My approach is similar to Tim’s in that I use a binary tree, but front-ended by a hash and lookup on a 256 slot array. For small to moderate sizes this tends to win over most everything else I’ve tested. For large numbers of items (last time I measured I think the cross-over was around a hundred thousand items) this is not the best solution … but the performance is only mildly off from the better solutions. For the smaller number of items I usually find in my hash tables, this simpler implementation is faster and uses less memory.

Algorithmically this solution is roughly O(1) for smaller tables, changing to O(log(N)) for large tables. What you need to consider is that the actual runtime of the algorithm is likely dominated (when doing name lookups) by the string comparison time. Replacing (roughly) eight string comparisons with one cheap hash function is a good deal.

Take one common degenerate case where the saved string comparisons are a huge win - looking up data associated with filenames. If you have a map of absolute filenames (the equivalent of “find / -type f” on Unix or “dir/s/b/a-d \” on Windows) you have a large number of long strings with many long common prefixes. You save a lot of CPU avoiding those ~8 string comparisons on every lookup.

As an aside - I tried further minimizing the number of string comparisons by computing a second hash (same algorithm with a different seed), storing the hash in each tree node, and comparing the hash before performing a string compare.
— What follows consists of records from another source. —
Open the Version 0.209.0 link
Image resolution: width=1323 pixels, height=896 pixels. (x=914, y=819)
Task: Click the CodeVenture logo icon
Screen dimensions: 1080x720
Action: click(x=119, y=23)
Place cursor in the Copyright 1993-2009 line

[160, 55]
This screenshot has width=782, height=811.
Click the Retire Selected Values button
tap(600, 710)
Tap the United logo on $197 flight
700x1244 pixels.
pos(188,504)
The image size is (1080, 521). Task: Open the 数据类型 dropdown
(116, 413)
To my surprise the result actually benchmarked slower than without the secondary hash. (Naturally, your results may vary…).

Note that if you know up-front that your hash table is going to be huge, the best hash function I found in my testing is from Bob Jenkins (who has clearly done his own research).

Heh. Found an old USENET posting (and wonder how long the link into Google Groups will remain valid…).